### Task prompt:
Below are records; quote them exactly from the first line through the line that contains "Unallocate Beth Winters from the team".
Segment Start: Records supplied
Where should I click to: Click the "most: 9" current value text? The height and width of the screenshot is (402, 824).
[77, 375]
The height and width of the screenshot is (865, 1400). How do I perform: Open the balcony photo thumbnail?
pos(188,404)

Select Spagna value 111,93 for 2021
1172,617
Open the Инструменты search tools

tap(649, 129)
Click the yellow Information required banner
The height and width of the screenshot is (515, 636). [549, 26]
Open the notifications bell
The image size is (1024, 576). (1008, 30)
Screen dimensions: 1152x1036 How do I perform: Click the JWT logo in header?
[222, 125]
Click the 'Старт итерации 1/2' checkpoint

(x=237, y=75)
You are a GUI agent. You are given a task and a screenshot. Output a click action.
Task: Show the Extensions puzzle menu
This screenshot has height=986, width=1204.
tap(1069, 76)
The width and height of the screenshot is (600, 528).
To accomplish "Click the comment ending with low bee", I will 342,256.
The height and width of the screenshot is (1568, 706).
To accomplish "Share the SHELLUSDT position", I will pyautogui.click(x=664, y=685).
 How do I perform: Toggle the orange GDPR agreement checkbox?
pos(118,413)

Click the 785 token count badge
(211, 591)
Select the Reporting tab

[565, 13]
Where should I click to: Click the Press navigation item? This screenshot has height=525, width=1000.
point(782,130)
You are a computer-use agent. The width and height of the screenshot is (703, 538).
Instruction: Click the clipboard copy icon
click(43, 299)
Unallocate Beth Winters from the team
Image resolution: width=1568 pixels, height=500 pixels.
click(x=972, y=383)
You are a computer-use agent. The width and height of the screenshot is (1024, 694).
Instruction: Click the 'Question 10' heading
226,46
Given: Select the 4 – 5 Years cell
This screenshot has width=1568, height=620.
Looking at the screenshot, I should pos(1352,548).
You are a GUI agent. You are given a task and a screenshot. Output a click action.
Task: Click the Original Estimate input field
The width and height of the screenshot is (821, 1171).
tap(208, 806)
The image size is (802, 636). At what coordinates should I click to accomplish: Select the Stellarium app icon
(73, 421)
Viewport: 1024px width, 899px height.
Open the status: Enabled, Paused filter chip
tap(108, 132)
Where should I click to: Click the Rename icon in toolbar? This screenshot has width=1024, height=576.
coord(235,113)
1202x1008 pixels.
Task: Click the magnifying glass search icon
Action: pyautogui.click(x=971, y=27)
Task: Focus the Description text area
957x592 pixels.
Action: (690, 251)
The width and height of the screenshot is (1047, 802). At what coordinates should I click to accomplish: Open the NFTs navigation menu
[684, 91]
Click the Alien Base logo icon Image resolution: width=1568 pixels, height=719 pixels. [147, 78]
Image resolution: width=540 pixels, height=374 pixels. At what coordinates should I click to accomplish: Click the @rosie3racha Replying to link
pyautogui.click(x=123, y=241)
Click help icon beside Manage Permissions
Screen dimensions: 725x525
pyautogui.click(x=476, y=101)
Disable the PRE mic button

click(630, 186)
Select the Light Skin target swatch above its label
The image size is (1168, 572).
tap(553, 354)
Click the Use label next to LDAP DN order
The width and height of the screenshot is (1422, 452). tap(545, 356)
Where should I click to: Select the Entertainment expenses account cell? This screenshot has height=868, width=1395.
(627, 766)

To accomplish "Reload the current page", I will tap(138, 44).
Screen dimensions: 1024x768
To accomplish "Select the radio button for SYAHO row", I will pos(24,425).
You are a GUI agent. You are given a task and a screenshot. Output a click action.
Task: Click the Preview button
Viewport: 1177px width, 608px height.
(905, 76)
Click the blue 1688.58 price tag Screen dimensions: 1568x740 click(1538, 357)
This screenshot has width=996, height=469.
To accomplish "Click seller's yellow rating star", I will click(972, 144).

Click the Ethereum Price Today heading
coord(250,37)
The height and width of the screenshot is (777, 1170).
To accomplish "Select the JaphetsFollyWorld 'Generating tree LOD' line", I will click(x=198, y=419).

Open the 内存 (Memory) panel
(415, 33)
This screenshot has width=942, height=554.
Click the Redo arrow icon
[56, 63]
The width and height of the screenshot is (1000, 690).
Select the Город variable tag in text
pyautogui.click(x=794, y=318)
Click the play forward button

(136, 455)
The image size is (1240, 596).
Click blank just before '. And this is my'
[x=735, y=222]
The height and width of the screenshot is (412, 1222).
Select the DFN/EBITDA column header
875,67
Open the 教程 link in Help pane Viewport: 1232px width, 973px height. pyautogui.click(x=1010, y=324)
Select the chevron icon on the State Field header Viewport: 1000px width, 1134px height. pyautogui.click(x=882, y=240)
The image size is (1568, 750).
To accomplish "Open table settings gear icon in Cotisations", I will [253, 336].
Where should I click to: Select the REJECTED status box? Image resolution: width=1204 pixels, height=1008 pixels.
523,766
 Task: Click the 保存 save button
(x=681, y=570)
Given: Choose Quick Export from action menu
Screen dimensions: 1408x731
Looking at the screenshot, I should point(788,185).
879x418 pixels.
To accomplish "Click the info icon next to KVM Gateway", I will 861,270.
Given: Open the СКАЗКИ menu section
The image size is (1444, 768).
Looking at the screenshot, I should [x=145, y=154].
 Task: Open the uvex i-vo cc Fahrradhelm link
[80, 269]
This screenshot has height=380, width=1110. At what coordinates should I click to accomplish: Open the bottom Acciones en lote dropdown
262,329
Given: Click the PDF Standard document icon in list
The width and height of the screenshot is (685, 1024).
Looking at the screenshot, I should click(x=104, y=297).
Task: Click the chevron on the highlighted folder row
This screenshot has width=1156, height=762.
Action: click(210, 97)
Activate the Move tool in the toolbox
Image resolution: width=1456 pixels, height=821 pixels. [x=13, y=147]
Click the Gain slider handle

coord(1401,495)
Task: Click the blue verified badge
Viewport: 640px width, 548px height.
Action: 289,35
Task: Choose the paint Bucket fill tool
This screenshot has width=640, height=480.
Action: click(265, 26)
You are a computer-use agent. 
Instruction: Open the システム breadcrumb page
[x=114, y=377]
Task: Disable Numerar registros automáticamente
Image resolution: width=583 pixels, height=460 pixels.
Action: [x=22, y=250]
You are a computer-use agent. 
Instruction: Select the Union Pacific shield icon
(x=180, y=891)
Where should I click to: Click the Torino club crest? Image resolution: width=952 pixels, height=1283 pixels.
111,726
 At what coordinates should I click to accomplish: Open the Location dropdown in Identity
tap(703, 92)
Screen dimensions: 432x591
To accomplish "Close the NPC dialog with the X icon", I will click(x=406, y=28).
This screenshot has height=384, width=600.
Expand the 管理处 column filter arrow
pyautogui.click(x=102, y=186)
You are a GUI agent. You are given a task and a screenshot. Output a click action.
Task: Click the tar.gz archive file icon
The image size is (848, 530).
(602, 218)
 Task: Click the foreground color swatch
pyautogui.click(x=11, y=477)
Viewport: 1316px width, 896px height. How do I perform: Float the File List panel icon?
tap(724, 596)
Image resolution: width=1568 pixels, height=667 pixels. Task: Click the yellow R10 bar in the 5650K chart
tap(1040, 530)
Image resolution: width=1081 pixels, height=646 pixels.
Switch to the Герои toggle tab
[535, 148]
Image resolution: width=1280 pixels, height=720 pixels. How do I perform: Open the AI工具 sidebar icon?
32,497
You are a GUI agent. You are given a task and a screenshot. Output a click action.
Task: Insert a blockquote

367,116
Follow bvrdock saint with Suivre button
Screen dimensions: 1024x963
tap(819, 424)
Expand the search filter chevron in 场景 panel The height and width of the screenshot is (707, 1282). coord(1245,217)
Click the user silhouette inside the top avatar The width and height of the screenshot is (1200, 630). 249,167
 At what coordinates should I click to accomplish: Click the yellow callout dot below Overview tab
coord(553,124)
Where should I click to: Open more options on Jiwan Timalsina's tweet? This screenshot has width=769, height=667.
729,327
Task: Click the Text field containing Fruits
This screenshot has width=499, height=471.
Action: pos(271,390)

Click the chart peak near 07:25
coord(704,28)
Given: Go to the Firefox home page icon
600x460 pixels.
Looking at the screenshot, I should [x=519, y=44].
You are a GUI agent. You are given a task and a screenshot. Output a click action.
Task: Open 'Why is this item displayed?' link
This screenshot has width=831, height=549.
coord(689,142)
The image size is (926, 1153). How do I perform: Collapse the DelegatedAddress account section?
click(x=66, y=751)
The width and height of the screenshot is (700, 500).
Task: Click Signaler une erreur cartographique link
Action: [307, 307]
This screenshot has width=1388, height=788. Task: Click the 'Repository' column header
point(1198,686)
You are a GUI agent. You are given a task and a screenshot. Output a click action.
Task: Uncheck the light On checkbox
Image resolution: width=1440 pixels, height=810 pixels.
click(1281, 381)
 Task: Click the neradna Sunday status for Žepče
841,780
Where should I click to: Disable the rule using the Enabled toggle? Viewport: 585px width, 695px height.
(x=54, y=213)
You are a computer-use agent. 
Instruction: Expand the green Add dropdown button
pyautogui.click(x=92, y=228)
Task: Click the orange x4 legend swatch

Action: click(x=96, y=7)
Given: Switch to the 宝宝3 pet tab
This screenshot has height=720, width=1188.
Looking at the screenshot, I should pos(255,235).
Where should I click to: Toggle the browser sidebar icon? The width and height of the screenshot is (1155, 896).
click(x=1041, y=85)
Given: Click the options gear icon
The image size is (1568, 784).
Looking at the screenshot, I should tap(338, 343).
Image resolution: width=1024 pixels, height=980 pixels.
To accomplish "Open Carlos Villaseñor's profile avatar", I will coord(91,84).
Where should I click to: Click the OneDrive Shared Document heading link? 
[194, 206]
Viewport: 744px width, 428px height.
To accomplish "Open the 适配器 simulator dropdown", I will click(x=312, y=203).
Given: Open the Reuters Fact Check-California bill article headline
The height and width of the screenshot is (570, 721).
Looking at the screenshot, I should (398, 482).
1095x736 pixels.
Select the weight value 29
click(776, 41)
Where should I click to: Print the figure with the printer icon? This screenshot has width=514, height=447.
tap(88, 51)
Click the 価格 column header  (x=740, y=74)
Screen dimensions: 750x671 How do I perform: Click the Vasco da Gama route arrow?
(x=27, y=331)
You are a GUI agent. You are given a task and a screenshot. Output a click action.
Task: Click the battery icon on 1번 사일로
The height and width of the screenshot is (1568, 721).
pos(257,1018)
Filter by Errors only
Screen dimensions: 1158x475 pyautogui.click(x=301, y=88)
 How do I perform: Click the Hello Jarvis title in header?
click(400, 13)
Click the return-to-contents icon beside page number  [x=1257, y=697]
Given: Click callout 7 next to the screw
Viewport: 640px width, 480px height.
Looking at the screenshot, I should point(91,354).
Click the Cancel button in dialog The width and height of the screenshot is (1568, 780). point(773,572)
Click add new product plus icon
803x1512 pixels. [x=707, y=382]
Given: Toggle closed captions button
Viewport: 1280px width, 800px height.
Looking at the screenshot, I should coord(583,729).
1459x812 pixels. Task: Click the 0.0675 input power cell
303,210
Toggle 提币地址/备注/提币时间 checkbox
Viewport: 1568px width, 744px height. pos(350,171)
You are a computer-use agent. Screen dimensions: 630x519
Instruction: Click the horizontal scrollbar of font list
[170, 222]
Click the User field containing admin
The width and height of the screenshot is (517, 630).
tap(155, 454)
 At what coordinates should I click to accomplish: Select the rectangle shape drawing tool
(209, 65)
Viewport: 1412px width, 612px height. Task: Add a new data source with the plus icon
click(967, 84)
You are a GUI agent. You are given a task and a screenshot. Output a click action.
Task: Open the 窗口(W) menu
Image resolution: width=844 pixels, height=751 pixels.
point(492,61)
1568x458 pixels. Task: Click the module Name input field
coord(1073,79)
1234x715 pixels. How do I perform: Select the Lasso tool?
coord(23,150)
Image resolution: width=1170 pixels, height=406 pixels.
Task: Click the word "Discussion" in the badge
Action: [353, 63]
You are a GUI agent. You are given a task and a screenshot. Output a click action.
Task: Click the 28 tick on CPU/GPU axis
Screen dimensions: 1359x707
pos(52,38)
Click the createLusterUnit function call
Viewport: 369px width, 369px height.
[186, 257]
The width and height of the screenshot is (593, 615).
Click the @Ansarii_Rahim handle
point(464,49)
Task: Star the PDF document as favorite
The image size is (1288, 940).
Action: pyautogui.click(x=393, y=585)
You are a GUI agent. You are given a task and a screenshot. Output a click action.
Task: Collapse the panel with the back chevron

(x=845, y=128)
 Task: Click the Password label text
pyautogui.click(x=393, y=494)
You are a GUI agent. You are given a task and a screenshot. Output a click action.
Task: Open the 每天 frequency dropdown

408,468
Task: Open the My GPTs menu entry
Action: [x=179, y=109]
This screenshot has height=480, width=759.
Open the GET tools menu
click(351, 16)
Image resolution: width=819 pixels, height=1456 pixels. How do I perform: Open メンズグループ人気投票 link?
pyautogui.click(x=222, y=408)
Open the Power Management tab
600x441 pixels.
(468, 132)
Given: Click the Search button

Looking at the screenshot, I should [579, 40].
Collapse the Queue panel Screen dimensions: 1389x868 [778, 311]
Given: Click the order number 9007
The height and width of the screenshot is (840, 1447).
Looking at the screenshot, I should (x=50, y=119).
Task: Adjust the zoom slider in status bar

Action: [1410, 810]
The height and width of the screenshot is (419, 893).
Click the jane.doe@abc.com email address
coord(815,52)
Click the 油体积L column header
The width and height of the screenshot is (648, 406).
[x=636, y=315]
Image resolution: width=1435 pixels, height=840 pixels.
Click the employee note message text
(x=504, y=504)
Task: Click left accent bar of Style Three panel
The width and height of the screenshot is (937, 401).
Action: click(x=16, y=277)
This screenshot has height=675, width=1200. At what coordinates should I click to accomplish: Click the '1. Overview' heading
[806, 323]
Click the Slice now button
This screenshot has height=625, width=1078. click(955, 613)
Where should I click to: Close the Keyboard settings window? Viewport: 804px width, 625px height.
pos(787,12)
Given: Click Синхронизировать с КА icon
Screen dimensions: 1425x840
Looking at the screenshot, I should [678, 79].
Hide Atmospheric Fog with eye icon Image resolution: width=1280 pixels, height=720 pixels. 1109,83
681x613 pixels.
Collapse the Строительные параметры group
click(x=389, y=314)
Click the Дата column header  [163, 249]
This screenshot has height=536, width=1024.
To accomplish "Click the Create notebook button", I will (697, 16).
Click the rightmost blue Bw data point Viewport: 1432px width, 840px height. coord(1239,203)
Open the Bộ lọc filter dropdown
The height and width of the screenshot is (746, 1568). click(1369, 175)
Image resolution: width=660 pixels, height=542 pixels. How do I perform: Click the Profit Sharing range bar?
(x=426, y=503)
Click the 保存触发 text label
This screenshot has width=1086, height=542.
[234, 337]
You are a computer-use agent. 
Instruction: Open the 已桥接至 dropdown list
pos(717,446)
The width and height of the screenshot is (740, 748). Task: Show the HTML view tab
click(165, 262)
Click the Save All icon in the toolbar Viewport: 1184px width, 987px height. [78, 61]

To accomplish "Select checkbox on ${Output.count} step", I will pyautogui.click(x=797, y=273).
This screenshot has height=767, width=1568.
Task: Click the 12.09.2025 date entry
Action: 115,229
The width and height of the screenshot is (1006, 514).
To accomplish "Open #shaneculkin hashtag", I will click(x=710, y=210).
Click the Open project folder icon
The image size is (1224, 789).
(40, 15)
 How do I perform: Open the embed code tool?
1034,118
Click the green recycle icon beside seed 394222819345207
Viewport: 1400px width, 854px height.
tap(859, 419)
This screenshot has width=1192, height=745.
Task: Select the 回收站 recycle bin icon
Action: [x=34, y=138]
Segment End: Records supplied
### Task answer:
Where should I click to: Click the "most: 9" current value text? The height and width of the screenshot is (402, 824).
[77, 375]
The height and width of the screenshot is (865, 1400). How do I perform: Open the balcony photo thumbnail?
pos(188,404)

Select Spagna value 111,93 for 2021
1172,617
Open the Инструменты search tools

tap(649, 129)
Click the yellow Information required banner
The height and width of the screenshot is (515, 636). [549, 26]
Open the notifications bell
The image size is (1024, 576). (1008, 30)
Screen dimensions: 1152x1036 How do I perform: Click the JWT logo in header?
[222, 125]
Click the 'Старт итерации 1/2' checkpoint

(x=237, y=75)
You are a GUI agent. You are given a task and a screenshot. Output a click action.
Task: Show the Extensions puzzle menu
This screenshot has height=986, width=1204.
tap(1069, 76)
The width and height of the screenshot is (600, 528).
To accomplish "Click the comment ending with low bee", I will 342,256.
The height and width of the screenshot is (1568, 706).
To accomplish "Share the SHELLUSDT position", I will pyautogui.click(x=664, y=685).
 How do I perform: Toggle the orange GDPR agreement checkbox?
pos(118,413)

Click the 785 token count badge
(211, 591)
Select the Reporting tab

[565, 13]
Where should I click to: Click the Press navigation item? This screenshot has height=525, width=1000.
point(782,130)
You are a computer-use agent. The width and height of the screenshot is (703, 538).
Instruction: Click the clipboard copy icon
click(43, 299)
Unallocate Beth Winters from the team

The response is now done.